— WHAT YOU WILL DO —
How many lines in the material below include the string "agent"? Only the number should be given.

— RECORDS PROVIDED —
* * *

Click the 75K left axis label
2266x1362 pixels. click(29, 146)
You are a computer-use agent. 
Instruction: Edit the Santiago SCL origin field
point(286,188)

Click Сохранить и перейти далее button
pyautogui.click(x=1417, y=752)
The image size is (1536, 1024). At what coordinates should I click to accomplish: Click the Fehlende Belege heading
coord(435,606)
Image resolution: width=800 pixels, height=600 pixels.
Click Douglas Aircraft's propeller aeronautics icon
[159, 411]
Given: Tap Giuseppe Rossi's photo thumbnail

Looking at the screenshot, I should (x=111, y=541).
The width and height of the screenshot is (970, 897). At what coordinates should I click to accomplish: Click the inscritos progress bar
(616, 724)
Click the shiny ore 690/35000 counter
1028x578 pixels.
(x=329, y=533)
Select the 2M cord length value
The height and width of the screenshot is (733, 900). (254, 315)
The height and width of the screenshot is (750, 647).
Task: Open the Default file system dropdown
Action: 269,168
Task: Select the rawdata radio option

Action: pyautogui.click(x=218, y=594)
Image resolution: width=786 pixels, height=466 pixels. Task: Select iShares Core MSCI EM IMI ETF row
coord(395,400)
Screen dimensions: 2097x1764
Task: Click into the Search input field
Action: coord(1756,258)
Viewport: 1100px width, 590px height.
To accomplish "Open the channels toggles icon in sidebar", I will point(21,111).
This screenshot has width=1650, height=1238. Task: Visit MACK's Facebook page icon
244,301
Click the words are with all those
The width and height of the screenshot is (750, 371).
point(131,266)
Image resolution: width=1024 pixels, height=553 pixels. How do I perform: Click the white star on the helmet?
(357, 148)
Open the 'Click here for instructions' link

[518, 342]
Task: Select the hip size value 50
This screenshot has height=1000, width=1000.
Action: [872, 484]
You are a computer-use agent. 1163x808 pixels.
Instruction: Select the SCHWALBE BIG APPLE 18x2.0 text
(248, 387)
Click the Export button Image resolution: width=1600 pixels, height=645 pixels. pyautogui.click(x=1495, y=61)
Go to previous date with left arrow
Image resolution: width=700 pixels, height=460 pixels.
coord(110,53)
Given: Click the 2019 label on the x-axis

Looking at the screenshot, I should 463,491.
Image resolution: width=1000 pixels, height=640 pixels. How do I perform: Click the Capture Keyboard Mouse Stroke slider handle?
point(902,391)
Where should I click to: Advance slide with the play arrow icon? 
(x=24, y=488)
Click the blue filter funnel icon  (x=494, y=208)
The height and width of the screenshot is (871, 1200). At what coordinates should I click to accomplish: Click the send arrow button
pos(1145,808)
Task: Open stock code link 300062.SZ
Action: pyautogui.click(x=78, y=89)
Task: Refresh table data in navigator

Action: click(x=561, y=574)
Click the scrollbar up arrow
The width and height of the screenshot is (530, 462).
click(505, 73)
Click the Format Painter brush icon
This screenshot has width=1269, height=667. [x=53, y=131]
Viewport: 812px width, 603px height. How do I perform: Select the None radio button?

* * *

— ANSWER BOX —
2